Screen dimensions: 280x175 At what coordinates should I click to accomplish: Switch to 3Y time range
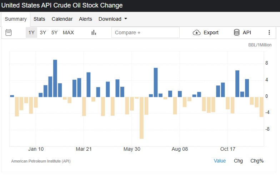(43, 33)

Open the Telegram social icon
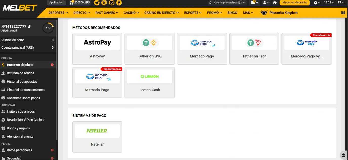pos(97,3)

* * *

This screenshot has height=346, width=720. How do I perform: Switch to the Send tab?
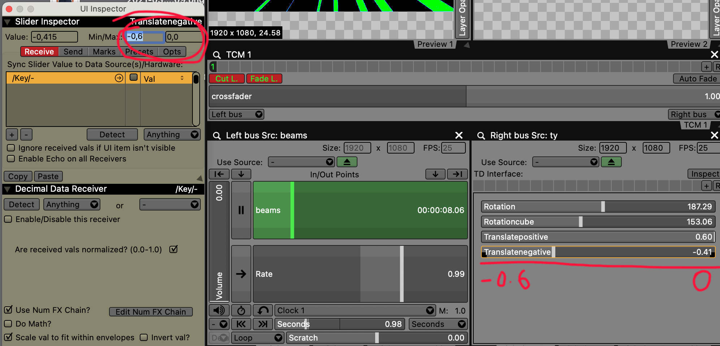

* * *

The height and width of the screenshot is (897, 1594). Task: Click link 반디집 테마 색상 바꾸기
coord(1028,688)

* * *

■ PROBLEM DESCRIPTION ■
Can you copy out everything from the line containing "The height and" down to the line containing "coord(1028,688)", with both of those lines included?

■ ANSWER TO THE EXERCISE ■
The height and width of the screenshot is (897, 1594). Task: Click link 반디집 테마 색상 바꾸기
coord(1028,688)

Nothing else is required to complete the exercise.